Is it possible to find similarities between rows in a matrix without loop?

i have a 2D numpy array. I’m trying to compute the similarities between rows and put it into a similarities array. Is this possible without loop? Thanks for your time!

# ratings.shape = (943, 1682)

arri = np.zeros(943)
arri = np.where(arri == 0)[0]

arrj = np.zeros(943)
arrj = np.where(arrj ==0)[0]

similarities = np.zeros((ratings.shape[0], ratings.shape[0]))

similarities[arri, arrj] = np.abs(ratings[arri]-ratings[arrj])

I want to make a 2D-array similarities in that similarities[i, j] is the differentiation between row i and row j in ratings

[ValueError: shape mismatch: value array of shape (943,1682) could not be broadcast to indexing result of shape (943,)] [1][1]: https://i.stack.imgur.com/gtst9.png

Answer

The problem is how numpy iterates through the array when indexing a two-dimentional array with two arrays.


First some setup:

import numpy;

ratings = numpy.arange(1, 6)

indicesX = numpy.indices((ratings.shape[0],1))[0]
indicesY = numpy.indices((ratings.shape[0],1))[0]

ratings: [1 2 3 4 5]

indicesX: [[0][1][2][3][4]]

indicesY: [[0][1][2][3][4]]


Now lets see what your program produces:

similarities = numpy.zeros((ratings.shape[0], ratings.shape[0]))
similarities[indicesX, indicesY] = numpy.abs(ratings[indicesX]-ratings[0])

similarities:

[[0. 0. 0. 0. 0.]
 [0. 1. 0. 0. 0.]
 [0. 0. 2. 0. 0.]
 [0. 0. 0. 3. 0.]
 [0. 0. 0. 0. 4.]]

As you can see, numpy iterates over similarities basically like the following:

for i in range(5):
    similarities[indicesX[i], indicesY[i]] = numpy.abs(ratings[i]-ratings[0])

similarities:

[[0. 0. 0. 0. 0.]
 [0. 1. 0. 0. 0.]
 [0. 0. 2. 0. 0.]
 [0. 0. 0. 3. 0.]
 [0. 0. 0. 0. 4.]]

Now instead we need indices like the following to iterate through the entire array:

indecesX = [0,1,2,3,4,0,1,2,3,4,0,1,2,3,4,0,1,2,3,4,0,1,2,3,4]
indecesY = [0,0,0,0,0,1,1,1,1,1,2,2,2,2,2,3,3,3,3,3,4,4,4,4,4]

We do that the following:

# Reshape indicesX from (x,1) to (x,). Thats important for numpy.tile().
indicesX = indicesX.reshape(indicesX.shape[0])
indicesX = numpy.tile(indicesX, ratings.shape[0])

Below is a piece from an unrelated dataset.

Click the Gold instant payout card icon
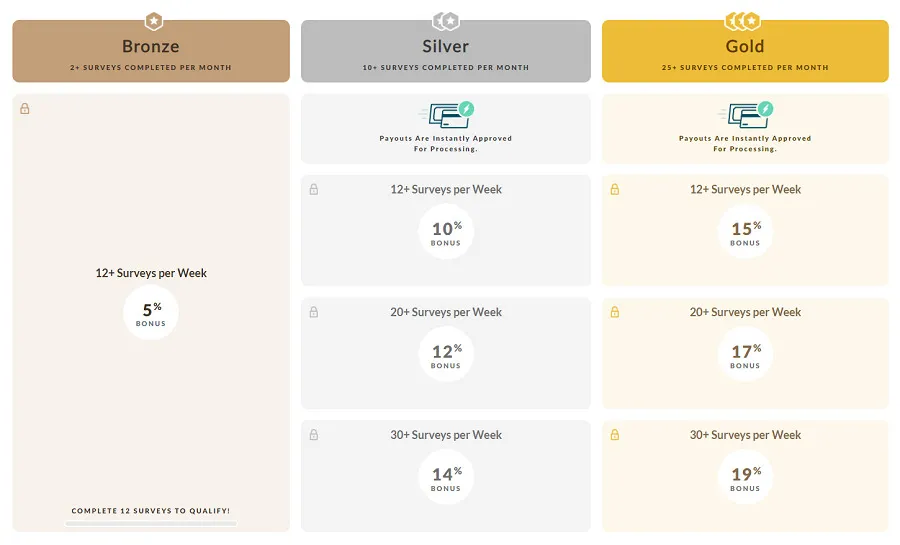The height and width of the screenshot is (545, 900). tap(745, 114)
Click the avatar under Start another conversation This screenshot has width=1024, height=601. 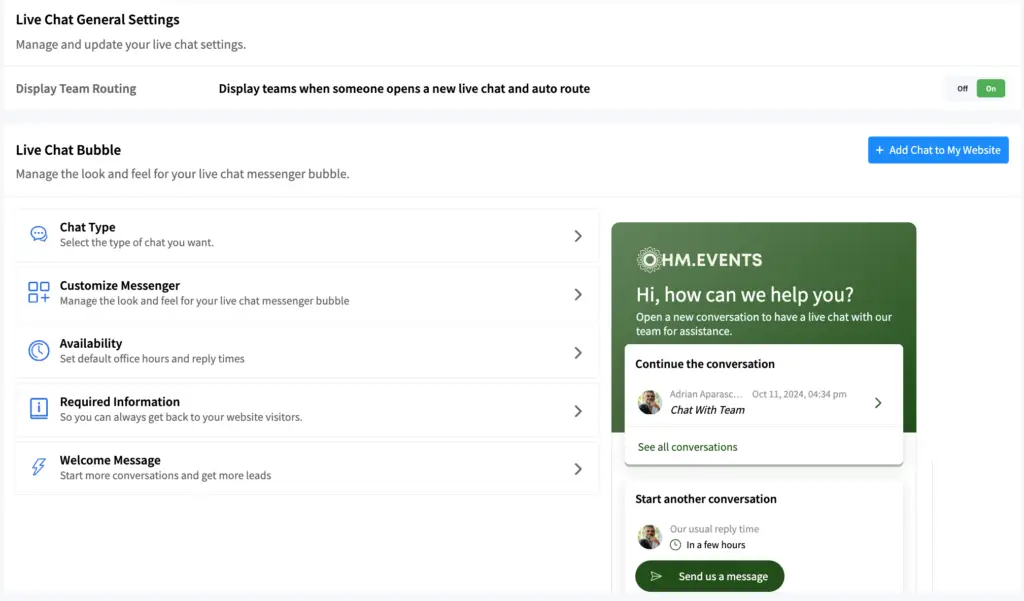click(x=650, y=537)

indicesY = numpy.repeat(indicesY, ratings.shape[0])

indicesX: [0 1 2 3 4 0 1 2 3 4 0 1 2 3 4 0 1 2 3 4 0 1 2 3 4]

indicesY: [0 0 0 0 0 1 1 1 1 1 2 2 2 2 2 3 3 3 3 3 4 4 4 4 4]

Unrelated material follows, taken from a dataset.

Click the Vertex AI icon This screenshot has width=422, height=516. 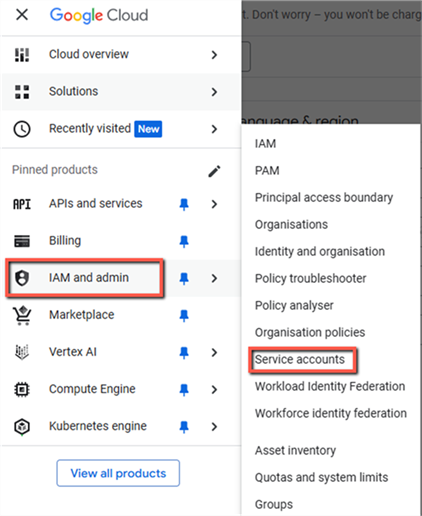point(22,352)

Perfect! Now just call similarities[indicesX, indicesY] = numpy.abs(ratings[indicesX]-ratings[indicesY]) again and we see:

similarities:

[[0. 1. 2. 3. 4.]
 [1. 0. 1. 2. 3.]
 [2. 1. 0. 1. 2.]
 [3. 2. 1. 0. 1.]
 [4. 3. 2. 1. 0.]]

Here the whole code again:

import numpy;

ratings = numpy.arange(1, 6)

indicesX = numpy.indices((ratings.shape[0],1))[0]
indicesY = numpy.indices((ratings.shape[0],1))[0]

similarities = numpy.zeros((ratings.shape[0], ratings.shape[0]))

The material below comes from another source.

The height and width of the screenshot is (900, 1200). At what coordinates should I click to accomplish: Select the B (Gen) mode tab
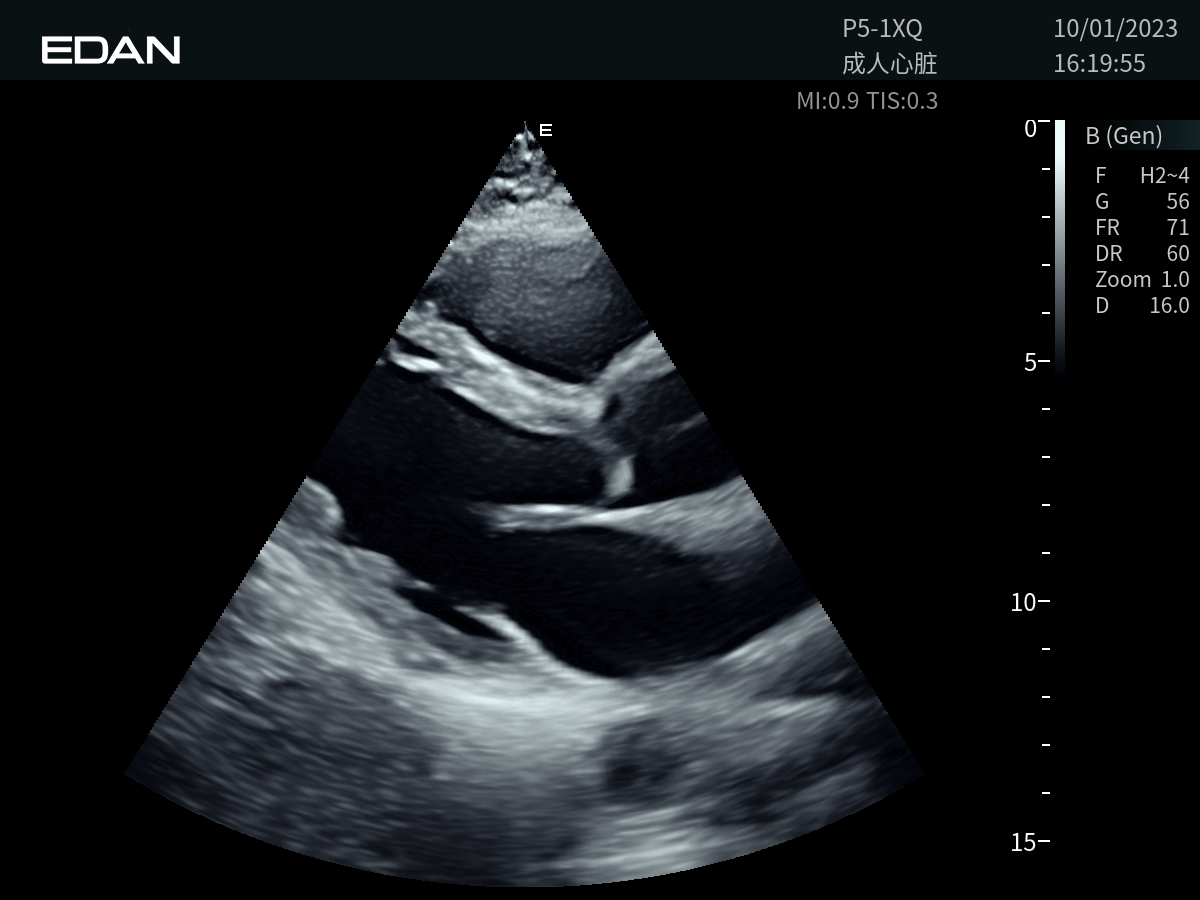coord(1124,136)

indicesX = indicesX.reshape(indicesX.shape[0])
indicesX = numpy.tile(indicesX, ratings.shape[0])

indicesY = numpy.repeat(indicesY, ratings.shape[0])

similarities[indicesX, indicesY] = numpy.abs(ratings[indicesX]-ratings[indicesY])
print(similarities)

PS

You commented on your own post to improve it. You should edit your question instead of commenting on it, when you want to improve it.